Parameterized Analysis of Bribery in Challenge the Champ Tournaments

Authors: Juhi Chaudhary, Hendrik Molter, Meirav Zehavi

JAIR 2025 | Venue PDF | Archive PDF | Plain Text | LLM Run Details

Reproducibility Variable Result LLM Response
Research Type Theoretical We start with establishing the (classical) computational complexity of CBCCT. In Section 3 we show the following.

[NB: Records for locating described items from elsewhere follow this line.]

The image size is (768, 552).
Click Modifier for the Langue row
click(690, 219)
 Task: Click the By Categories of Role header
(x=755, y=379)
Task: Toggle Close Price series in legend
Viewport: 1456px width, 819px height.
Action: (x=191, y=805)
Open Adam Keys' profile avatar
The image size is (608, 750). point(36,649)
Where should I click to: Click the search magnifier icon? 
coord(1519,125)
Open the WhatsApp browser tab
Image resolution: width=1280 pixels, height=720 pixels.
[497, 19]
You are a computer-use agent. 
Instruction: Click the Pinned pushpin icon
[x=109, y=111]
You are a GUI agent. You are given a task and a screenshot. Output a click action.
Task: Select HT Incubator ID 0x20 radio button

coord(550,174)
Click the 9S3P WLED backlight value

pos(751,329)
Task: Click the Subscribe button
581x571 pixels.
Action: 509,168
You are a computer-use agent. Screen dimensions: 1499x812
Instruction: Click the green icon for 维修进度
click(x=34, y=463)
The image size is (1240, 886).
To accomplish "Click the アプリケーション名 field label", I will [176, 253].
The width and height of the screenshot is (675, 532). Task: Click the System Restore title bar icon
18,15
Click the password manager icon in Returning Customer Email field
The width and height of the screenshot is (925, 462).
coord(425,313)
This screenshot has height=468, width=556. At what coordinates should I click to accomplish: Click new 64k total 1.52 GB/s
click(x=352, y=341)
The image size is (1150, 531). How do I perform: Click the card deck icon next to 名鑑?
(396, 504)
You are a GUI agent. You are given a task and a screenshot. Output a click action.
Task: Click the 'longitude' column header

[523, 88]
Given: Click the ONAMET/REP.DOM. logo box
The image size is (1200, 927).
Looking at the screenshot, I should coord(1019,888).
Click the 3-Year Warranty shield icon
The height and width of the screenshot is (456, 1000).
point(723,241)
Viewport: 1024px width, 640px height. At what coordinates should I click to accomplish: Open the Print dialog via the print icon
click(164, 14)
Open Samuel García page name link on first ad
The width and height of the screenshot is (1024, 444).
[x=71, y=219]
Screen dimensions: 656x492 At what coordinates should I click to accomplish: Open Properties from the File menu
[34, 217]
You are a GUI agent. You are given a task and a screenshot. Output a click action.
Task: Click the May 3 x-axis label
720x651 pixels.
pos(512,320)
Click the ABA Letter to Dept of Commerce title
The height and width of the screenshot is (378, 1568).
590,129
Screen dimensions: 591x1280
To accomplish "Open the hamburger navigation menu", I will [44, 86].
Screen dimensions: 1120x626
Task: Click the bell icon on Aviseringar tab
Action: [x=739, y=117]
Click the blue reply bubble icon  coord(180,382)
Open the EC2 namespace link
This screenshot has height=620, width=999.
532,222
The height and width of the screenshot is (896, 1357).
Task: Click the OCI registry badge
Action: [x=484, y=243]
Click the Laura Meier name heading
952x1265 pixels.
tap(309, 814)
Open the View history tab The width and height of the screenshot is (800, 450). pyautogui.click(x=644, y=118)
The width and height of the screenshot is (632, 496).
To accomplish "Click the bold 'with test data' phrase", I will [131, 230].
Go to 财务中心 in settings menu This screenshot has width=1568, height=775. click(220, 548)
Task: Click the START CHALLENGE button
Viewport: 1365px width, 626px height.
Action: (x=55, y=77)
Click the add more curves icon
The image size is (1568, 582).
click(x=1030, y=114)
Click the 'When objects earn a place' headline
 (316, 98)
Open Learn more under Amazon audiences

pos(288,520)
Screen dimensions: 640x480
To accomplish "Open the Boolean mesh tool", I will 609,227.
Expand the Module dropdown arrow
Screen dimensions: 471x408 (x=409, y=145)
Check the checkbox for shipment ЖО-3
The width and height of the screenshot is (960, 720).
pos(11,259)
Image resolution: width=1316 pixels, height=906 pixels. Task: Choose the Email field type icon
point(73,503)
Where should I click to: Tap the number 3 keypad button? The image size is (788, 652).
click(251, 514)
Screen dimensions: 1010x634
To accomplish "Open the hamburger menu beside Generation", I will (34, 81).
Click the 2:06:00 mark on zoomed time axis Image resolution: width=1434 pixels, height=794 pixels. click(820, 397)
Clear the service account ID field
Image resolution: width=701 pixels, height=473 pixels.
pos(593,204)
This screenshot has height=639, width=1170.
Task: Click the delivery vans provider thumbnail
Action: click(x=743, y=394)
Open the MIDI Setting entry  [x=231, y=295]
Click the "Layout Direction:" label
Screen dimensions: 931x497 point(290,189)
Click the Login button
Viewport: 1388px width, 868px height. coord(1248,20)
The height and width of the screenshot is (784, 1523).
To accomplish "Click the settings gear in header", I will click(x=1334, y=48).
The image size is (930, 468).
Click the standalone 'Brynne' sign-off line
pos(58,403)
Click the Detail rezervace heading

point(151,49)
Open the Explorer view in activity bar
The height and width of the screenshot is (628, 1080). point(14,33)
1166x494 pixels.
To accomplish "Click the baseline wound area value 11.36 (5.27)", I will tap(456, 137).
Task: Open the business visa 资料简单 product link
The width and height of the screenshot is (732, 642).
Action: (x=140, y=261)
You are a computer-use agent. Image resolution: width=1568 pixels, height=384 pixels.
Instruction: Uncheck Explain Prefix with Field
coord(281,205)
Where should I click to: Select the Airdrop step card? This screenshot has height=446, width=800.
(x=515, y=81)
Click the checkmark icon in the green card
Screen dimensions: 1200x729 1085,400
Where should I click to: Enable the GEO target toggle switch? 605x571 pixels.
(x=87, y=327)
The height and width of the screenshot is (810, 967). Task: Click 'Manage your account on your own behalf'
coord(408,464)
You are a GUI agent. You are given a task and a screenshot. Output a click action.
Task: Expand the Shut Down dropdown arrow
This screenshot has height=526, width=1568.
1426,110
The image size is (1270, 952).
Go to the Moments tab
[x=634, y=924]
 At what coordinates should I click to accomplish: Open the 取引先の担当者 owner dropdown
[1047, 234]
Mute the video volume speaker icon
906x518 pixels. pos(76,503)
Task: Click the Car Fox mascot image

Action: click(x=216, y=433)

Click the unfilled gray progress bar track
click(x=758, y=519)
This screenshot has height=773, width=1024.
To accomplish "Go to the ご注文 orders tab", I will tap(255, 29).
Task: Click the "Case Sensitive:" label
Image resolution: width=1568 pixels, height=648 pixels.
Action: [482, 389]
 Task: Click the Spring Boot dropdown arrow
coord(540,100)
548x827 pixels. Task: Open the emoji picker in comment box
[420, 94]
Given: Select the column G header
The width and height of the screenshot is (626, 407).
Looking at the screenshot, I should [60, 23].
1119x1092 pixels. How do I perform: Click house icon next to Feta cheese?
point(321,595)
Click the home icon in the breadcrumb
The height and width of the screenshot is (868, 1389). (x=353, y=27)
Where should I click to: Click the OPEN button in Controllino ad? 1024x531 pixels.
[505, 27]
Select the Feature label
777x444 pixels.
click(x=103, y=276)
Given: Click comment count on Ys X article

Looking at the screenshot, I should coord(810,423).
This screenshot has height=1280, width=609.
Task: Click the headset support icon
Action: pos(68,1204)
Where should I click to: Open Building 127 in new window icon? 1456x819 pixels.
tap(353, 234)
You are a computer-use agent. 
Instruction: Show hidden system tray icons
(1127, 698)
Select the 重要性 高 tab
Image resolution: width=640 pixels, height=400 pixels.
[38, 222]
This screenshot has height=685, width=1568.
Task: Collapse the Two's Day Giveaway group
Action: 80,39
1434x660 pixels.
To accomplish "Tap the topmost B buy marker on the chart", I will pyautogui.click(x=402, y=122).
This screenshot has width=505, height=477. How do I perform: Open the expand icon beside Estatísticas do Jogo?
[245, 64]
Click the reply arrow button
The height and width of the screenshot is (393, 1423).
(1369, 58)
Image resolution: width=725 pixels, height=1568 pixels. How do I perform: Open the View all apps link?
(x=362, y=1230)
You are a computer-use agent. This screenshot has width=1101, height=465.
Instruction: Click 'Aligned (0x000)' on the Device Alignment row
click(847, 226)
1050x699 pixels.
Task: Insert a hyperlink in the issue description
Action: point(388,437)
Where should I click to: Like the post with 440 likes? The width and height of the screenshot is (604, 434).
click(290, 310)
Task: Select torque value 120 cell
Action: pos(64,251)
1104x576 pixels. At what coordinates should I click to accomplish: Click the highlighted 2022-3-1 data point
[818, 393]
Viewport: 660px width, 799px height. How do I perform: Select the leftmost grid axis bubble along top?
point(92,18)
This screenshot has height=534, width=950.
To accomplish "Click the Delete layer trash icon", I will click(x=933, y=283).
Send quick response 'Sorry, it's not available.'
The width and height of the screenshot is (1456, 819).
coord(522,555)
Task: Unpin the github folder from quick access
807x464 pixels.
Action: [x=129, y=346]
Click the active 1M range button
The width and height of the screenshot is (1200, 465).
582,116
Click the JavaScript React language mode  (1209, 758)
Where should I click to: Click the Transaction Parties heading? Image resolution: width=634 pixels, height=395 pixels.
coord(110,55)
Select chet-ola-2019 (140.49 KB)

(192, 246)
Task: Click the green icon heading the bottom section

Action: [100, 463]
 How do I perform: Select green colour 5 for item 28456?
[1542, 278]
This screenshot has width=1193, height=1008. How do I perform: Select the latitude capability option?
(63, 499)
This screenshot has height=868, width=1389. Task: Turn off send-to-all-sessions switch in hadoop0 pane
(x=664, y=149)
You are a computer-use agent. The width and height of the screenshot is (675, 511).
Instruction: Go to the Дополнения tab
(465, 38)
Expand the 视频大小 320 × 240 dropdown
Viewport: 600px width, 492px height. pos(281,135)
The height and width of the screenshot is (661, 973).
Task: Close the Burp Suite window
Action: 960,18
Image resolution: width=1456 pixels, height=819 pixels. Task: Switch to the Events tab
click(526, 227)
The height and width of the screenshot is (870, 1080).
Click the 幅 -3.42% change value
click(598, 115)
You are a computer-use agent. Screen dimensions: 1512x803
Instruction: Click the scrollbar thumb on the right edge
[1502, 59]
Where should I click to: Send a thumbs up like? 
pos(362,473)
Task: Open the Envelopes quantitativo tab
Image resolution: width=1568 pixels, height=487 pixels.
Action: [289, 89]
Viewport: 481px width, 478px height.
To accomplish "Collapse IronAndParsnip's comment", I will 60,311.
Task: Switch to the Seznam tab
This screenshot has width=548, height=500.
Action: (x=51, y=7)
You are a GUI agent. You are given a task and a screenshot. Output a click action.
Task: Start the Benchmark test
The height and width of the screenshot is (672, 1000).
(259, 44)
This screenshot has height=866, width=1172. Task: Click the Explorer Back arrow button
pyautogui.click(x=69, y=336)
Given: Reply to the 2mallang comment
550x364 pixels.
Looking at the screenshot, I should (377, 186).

CBCCT is weakly NP-complete. This motivates developing parameterized algorithms [13, 16, 35] for the problem. ... On the algorithmic side, we show that the problem is fixed-parameter tractable when parameterized either by the number of different bribe values or the number of different probability values. To this end, we establish several results that are of independent interest. In particular, we show that the product knapsack problem is W[1]-hard when parameterized by the number of items in the knapsack, and that constructive bribery for cup tournaments is W[1]-hard when parameterized by the number of players. Furthermore, we present a novel way of designing mixed integer linear programs, ensuring optimal solutions where all variables are integers.
Researcher Affiliation Academia JUHI CHAUDHARY , School of Technology & Computer Science, Tata Institute of Fundamental Research, India HENDRIK MOLTER, Department of Computer Science, Ben-Gurion University of the Negev, Israel MEIRAV ZEHAVI, Department of Computer Science, Ben-Gurion University of the Negev, Israel
Pseudocode No The paper describes Mixed Integer Linear Program (MILP) formulations and their constraints and objective functions in mathematical notation, but it does not present them in structured pseudocode or algorithm blocks.
Open Source Code No The paper does not contain any explicit statement about releasing source code, nor does it provide any links to a code repository or mention code in supplementary materials.
Open Datasets No The paper focuses on theoretical computational complexity analysis of a problem and does not involve experiments on specific datasets. Therefore, it does not use or provide access to any open datasets for empirical evaluation.
Dataset Splits No The paper focuses on theoretical computational complexity analysis and does not involve experiments on datasets. Therefore, there is no mention of dataset splits.
Hardware Specification No The paper focuses on theoretical computational complexity and algorithmic results. It does not describe any empirical experiments that would require specific hardware specifications.
Software Dependencies No The paper focuses on theoretical computational complexity and algorithmic results, particularly involving Mixed Integer Linear Programs. While it mentions MILPs are solvable in FPT-time with respect to the number of integer variables, it does not specify any particular software or solver names with version numbers used for implementation or testing.
Experiment Setup No The paper focuses on theoretical computational complexity and algorithmic results. It does not describe any empirical experiments, and therefore, no experimental setup details, hyperparameters, or training configurations are provided.